#### TASK
Can you rewrite every line from the one containing "Screen dimensions: 507x438" through the end of the entries, requests included, shifting each coordinate in the answers by -58 and leaving out the pictures?

#### MATERIAL
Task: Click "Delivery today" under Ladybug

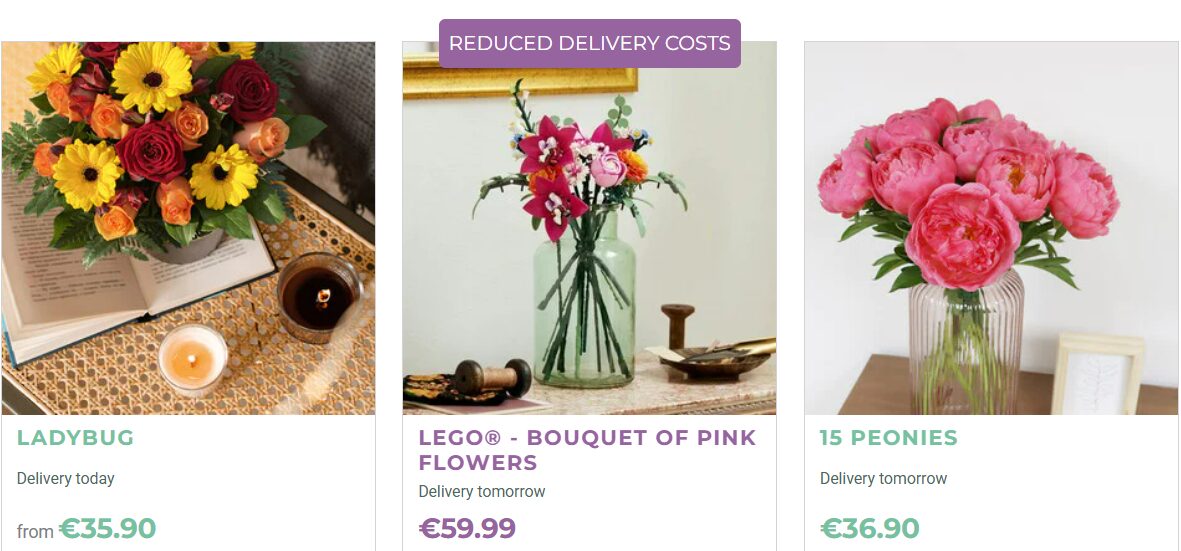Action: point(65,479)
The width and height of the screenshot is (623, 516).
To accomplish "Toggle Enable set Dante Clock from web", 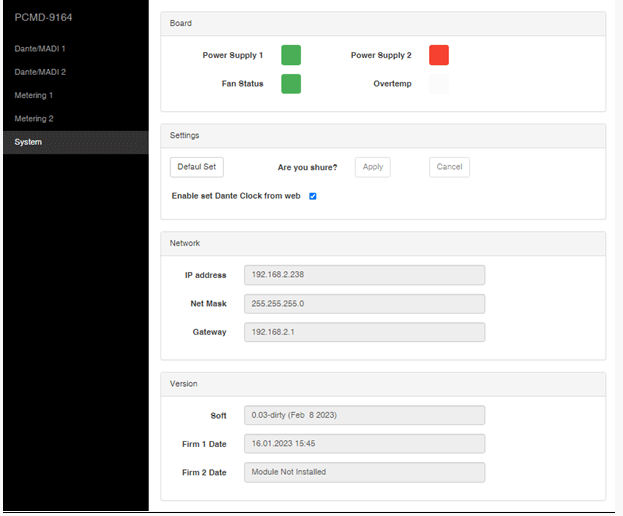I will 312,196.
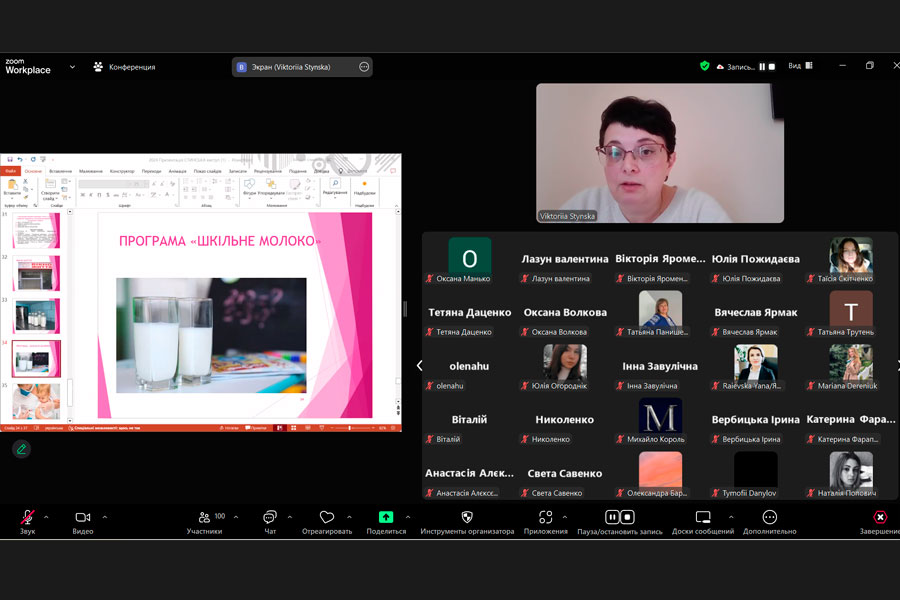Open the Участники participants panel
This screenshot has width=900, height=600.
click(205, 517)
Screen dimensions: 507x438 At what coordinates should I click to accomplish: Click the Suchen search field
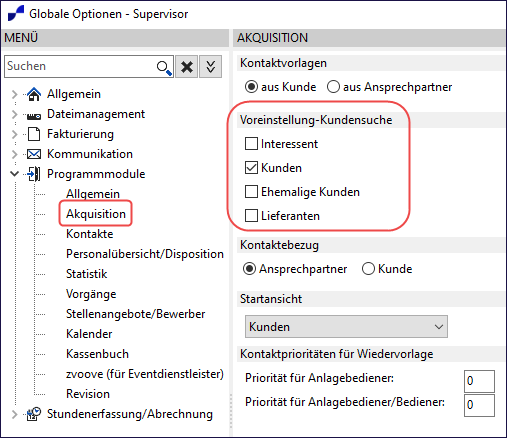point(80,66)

#### COMPLETE OUTPUT
Screen dimensions: 507x438 At what coordinates should I click to accomplish: Click the Suchen search field
point(22,8)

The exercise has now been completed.